ROMA – Sono destinati a diventare l’avanguardia delle nuove operazioni militari nel Pacifico, per lanciare la sfida americana alla Cina. E allo stesso tempo fare da apripista alle esportazioni italiane nel settore, soccorrendo i fatturati nella stagione nera del Covid. Due decisioni del Pentagono presentate negli scorsi giorni possono rappresentare un trampolino di lancio sui mercati mondiali per Iveco Defense, divisione del gruppo Cnh, e per Fincantieri. La prima riguarda i Marines, che hanno dato il via libera alla produzione su larga scala del nuovo blindato anfibio Acv: un veicolo corazzato con otto ruote motrici, capace di muoversi in mare e poi avanzare sul terreno.
Si tratta del mezzo da sbarco tipico delle prime ondate d’assalto sulle spiagge, come avveniva a Iwo Jima e Guadalcanal, garantendo la sopravvivenza dell’equipaggio e la possibilità di proseguire verso l’entroterra: il “cavallo di battaglia” dei Marines. Che dopo una selezione durata anni hanno scelto un progetto italiano, derivato dai blindati Freccia del nostro Esercito già provati sul campo in Afghanistan: veicoli con una struttura speciale per resistere all’esplosione di mine, capaci di navigare con a bordo 13 fanti equipaggiati e poi muovere su strada a cento chilometri orari. Il Pentagono ne ha inizialmente comprati 30, sottoponendoli per due anni a ogni genere di prova, e adesso ha deciso la costruzione in serie con l’obiettivo di riceverne altri 204. In più ha firmato opzioni per altri 300 esemplari. I mezzi verranno costruiti dagli impianti statunitensi della Bae Systems: si stima che il valore globale del programma possa toccare 1.200 milioni di dollari. All’Iveco di Bolzano oltre a ricche royalties va il marchio di fornitore dei Marines, che può aprire le porte dei mercati internazionali.

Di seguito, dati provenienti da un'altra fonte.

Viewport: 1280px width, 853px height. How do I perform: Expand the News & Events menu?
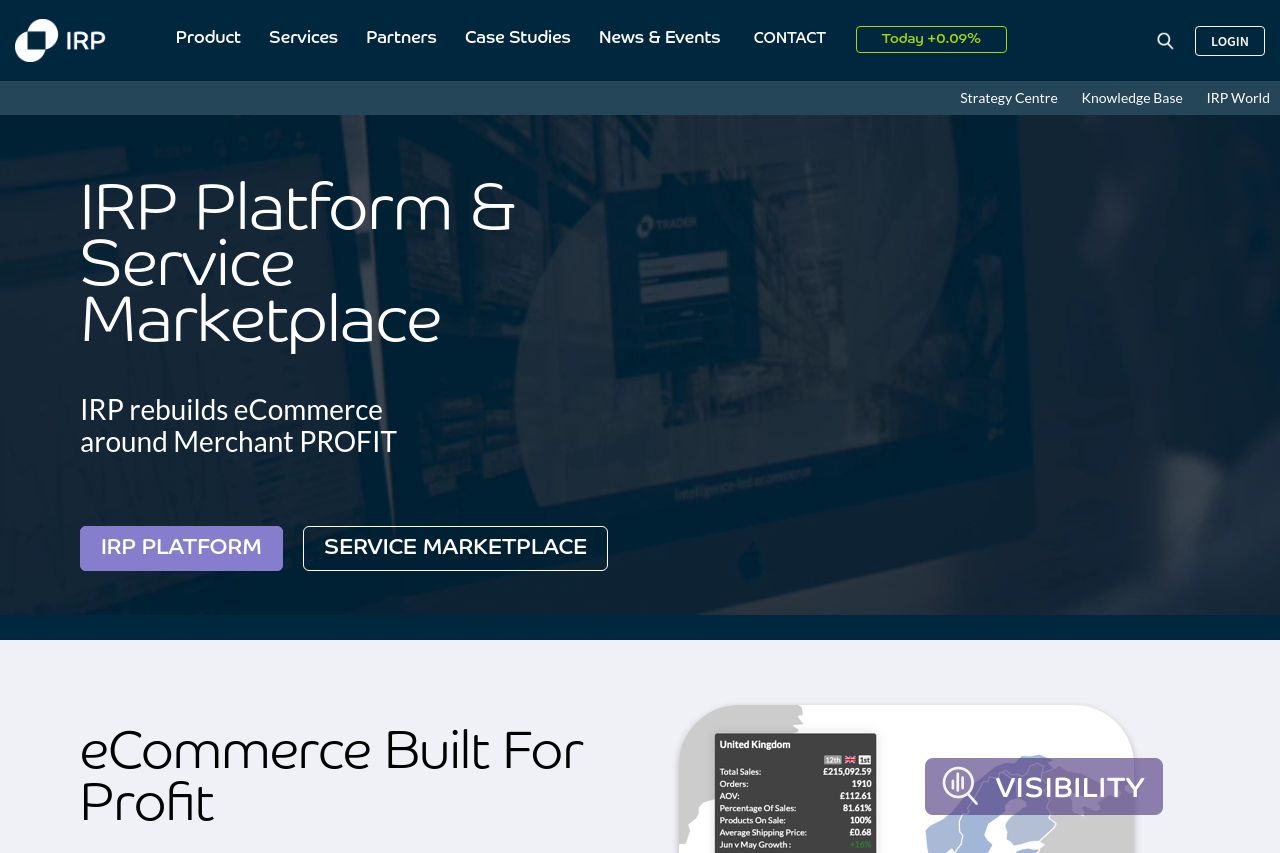pyautogui.click(x=659, y=38)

L’altro annuncio del Pentagono può determinare prospettive ancora più remunerative. Prima di lasciare la Casa Bianca, l’amministrazione Trump ha varato un piano per dotare la Us Navy di 500 navi entro il 2035. Un programma che per almeno per i primi anni condizionerà anche la presidenza Biden e che si incardina sulle fregate Constellation costruite da Fincantieri.
Dopo una gara molto combattuta, l’azienda triestina ha ricevuto una commessa per venti esemplari da realizzare nel suo impianto americano Marinette Marine: ognuna dovrebbe costare intorno agli 800 milioni di dollari. Anche in questo caso, si è rivelato vincente il fatto che fossero unità lungamente provate: si tratta di una versione delle Fremm, progettate da Italia e Francia. L’Us Navy è convinta che siano i mezzi ideali per rispondere all’espansione navale cinese e sfidare le “fortezze missilistiche” realizzate da Pechino nelle isole artificiali che controllano le rotte chiave del traffico mercantile. Per questo in una delle sue ultime iniziative di governo, il ministro della Difesa Mark Esper ha pianificato di aumentare l’acquisto delle fregate Fincantieri fino a 38 esemplari. Una previsione inclusa nel bilancio presentato proprio ieri dall’amministrazione uscente. Ma al Pentagono molti ritengono che per tenere testa alla flotta cinese siano necessarie ben 70 Constellation. Tanto che il sottosegretario alla Marina Kenneth Braithwaite ha ipotizzato la creazione di un programma internazionale per la produzione, che ricalchi quello degli “aerei invisibili” F-35: solo che in questo caso al centro ci sarebbe un mezzo Made in Italy.
Anche se la costruzione di così tante fregate dovrebbe richiedere il coinvolgimento di altri impianti negli Usa, i guadagni per la casa madre resterebbero altissimi. E Fincantieri si trasformerebbe nel produttore della nave militare più diffusa del pianeta, mettendo anche gli stabilimenti nazionali in una posizione di forza nelle esportazioni. Ovvio che un simile scenario non piaccia ai rivali, in Europa e in America, pronti a criticare la bontà del progetto “straniero”. La tecnologia italiana si è imposta nel settore più selettivo e competitivo del mondo, quello delle forniture al Pentagono, ma senza un raccordo tra istituzioni e aziende — quello che spesso viene chiamato “sistema Paese” — rischia di restare esposta ai colpi, spesso bassi, della concorrenza.